▶ [Work to be completed] Extract the entries in their exact form.

*** Opening of Data records ***

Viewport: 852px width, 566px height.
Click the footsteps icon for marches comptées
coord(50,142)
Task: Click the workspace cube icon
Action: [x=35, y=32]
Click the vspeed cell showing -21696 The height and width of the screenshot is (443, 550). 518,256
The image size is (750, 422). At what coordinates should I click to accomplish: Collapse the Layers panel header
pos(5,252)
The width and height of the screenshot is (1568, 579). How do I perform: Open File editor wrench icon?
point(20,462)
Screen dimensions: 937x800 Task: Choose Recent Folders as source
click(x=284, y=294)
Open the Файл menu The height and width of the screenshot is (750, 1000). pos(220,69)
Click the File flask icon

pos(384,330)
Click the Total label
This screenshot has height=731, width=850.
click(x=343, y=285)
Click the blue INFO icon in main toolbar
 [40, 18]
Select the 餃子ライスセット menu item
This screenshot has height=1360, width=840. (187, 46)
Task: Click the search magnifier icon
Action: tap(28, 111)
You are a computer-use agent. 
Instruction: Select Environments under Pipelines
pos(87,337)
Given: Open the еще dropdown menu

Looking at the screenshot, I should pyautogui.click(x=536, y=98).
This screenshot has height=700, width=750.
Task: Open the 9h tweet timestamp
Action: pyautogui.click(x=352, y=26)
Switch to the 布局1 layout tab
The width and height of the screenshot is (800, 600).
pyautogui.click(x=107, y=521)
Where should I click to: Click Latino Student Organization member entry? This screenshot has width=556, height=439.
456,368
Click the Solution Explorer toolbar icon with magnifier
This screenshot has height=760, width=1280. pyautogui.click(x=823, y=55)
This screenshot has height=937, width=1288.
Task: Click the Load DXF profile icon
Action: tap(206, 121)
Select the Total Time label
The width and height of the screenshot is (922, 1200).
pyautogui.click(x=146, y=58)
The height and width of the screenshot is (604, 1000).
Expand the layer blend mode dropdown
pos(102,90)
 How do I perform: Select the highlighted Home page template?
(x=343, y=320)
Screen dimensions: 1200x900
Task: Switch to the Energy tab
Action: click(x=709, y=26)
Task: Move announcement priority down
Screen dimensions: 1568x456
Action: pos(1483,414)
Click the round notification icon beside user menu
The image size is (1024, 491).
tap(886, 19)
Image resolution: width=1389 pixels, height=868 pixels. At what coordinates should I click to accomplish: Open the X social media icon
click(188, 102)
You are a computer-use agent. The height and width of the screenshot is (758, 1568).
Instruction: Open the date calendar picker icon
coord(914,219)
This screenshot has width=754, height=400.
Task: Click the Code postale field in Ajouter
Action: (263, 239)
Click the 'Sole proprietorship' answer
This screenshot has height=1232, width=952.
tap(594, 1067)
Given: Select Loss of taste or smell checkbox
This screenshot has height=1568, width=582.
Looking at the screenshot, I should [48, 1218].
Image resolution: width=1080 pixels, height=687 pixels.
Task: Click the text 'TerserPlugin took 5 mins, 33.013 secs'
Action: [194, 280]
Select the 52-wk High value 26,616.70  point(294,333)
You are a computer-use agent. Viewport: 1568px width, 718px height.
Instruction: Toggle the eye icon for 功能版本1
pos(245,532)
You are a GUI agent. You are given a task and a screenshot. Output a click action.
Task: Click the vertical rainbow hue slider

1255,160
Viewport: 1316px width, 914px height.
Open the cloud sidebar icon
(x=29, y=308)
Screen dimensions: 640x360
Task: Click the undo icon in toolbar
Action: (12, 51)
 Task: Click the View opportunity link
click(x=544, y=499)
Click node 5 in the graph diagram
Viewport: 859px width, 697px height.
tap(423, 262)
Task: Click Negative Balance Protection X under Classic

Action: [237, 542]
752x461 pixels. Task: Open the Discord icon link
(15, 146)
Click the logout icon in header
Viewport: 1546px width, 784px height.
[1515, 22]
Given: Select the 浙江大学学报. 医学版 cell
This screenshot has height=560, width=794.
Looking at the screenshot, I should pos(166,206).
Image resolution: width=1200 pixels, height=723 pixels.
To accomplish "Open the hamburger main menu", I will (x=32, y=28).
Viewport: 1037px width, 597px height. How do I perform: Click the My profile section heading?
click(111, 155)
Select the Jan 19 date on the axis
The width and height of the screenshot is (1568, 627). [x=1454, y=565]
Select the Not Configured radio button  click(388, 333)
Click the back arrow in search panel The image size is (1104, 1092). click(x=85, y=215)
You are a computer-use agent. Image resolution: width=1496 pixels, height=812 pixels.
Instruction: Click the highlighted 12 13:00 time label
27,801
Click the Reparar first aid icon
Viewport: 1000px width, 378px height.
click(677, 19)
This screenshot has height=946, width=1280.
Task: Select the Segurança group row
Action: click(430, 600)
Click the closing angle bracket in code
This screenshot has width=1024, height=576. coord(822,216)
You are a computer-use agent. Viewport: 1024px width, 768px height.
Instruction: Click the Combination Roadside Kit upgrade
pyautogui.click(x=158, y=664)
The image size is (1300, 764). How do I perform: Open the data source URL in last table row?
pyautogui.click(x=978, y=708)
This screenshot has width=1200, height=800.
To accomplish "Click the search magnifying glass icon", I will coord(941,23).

*** Close of Data records ***

▶ [Response to this task]
Viewport: 852px width, 566px height.
Click the footsteps icon for marches comptées
coord(50,142)
Task: Click the workspace cube icon
Action: [x=35, y=32]
Click the vspeed cell showing -21696 The height and width of the screenshot is (443, 550). 518,256
The image size is (750, 422). At what coordinates should I click to accomplish: Collapse the Layers panel header
pos(5,252)
The width and height of the screenshot is (1568, 579). How do I perform: Open File editor wrench icon?
point(20,462)
Screen dimensions: 937x800 Task: Choose Recent Folders as source
click(x=284, y=294)
Open the Файл menu The height and width of the screenshot is (750, 1000). pos(220,69)
Click the File flask icon

pos(384,330)
Click the Total label
This screenshot has height=731, width=850.
click(x=343, y=285)
Click the blue INFO icon in main toolbar
 [40, 18]
Select the 餃子ライスセット menu item
This screenshot has height=1360, width=840. (187, 46)
Task: Click the search magnifier icon
Action: tap(28, 111)
You are a computer-use agent. 
Instruction: Select Environments under Pipelines
pos(87,337)
Given: Open the еще dropdown menu

Looking at the screenshot, I should pyautogui.click(x=536, y=98).
This screenshot has height=700, width=750.
Task: Open the 9h tweet timestamp
Action: pyautogui.click(x=352, y=26)
Switch to the 布局1 layout tab
The width and height of the screenshot is (800, 600).
pyautogui.click(x=107, y=521)
Where should I click to: Click Latino Student Organization member entry? This screenshot has width=556, height=439.
456,368
Click the Solution Explorer toolbar icon with magnifier
This screenshot has height=760, width=1280. pyautogui.click(x=823, y=55)
This screenshot has height=937, width=1288.
Task: Click the Load DXF profile icon
Action: tap(206, 121)
Select the Total Time label
The width and height of the screenshot is (922, 1200).
pyautogui.click(x=146, y=58)
The height and width of the screenshot is (604, 1000).
Expand the layer blend mode dropdown
pos(102,90)
 How do I perform: Select the highlighted Home page template?
(x=343, y=320)
Screen dimensions: 1200x900
Task: Switch to the Energy tab
Action: click(x=709, y=26)
Task: Move announcement priority down
Screen dimensions: 1568x456
Action: pos(1483,414)
Click the round notification icon beside user menu
The image size is (1024, 491).
tap(886, 19)
Image resolution: width=1389 pixels, height=868 pixels. At what coordinates should I click to accomplish: Open the X social media icon
click(188, 102)
You are a computer-use agent. The height and width of the screenshot is (758, 1568).
Instruction: Open the date calendar picker icon
coord(914,219)
This screenshot has width=754, height=400.
Task: Click the Code postale field in Ajouter
Action: (263, 239)
Click the 'Sole proprietorship' answer
This screenshot has height=1232, width=952.
tap(594, 1067)
Given: Select Loss of taste or smell checkbox
This screenshot has height=1568, width=582.
Looking at the screenshot, I should [48, 1218].
Image resolution: width=1080 pixels, height=687 pixels.
Task: Click the text 'TerserPlugin took 5 mins, 33.013 secs'
Action: [194, 280]
Select the 52-wk High value 26,616.70  point(294,333)
You are a computer-use agent. Viewport: 1568px width, 718px height.
Instruction: Toggle the eye icon for 功能版本1
pos(245,532)
You are a GUI agent. You are given a task and a screenshot. Output a click action.
Task: Click the vertical rainbow hue slider

1255,160
Viewport: 1316px width, 914px height.
Open the cloud sidebar icon
(x=29, y=308)
Screen dimensions: 640x360
Task: Click the undo icon in toolbar
Action: (12, 51)
 Task: Click the View opportunity link
click(x=544, y=499)
Click node 5 in the graph diagram
Viewport: 859px width, 697px height.
tap(423, 262)
Task: Click Negative Balance Protection X under Classic

Action: [237, 542]
752x461 pixels. Task: Open the Discord icon link
(15, 146)
Click the logout icon in header
Viewport: 1546px width, 784px height.
[1515, 22]
Given: Select the 浙江大学学报. 医学版 cell
This screenshot has height=560, width=794.
Looking at the screenshot, I should pos(166,206).
Image resolution: width=1200 pixels, height=723 pixels.
To accomplish "Open the hamburger main menu", I will (x=32, y=28).
Viewport: 1037px width, 597px height. How do I perform: Click the My profile section heading?
click(111, 155)
Select the Jan 19 date on the axis
The width and height of the screenshot is (1568, 627). [x=1454, y=565]
Select the Not Configured radio button  click(388, 333)
Click the back arrow in search panel The image size is (1104, 1092). click(x=85, y=215)
You are a computer-use agent. Image resolution: width=1496 pixels, height=812 pixels.
Instruction: Click the highlighted 12 13:00 time label
27,801
Click the Reparar first aid icon
Viewport: 1000px width, 378px height.
click(677, 19)
This screenshot has height=946, width=1280.
Task: Select the Segurança group row
Action: click(430, 600)
Click the closing angle bracket in code
This screenshot has width=1024, height=576. coord(822,216)
You are a computer-use agent. Viewport: 1024px width, 768px height.
Instruction: Click the Combination Roadside Kit upgrade
pyautogui.click(x=158, y=664)
The image size is (1300, 764). How do I perform: Open the data source URL in last table row?
pyautogui.click(x=978, y=708)
This screenshot has width=1200, height=800.
To accomplish "Click the search magnifying glass icon", I will coord(941,23).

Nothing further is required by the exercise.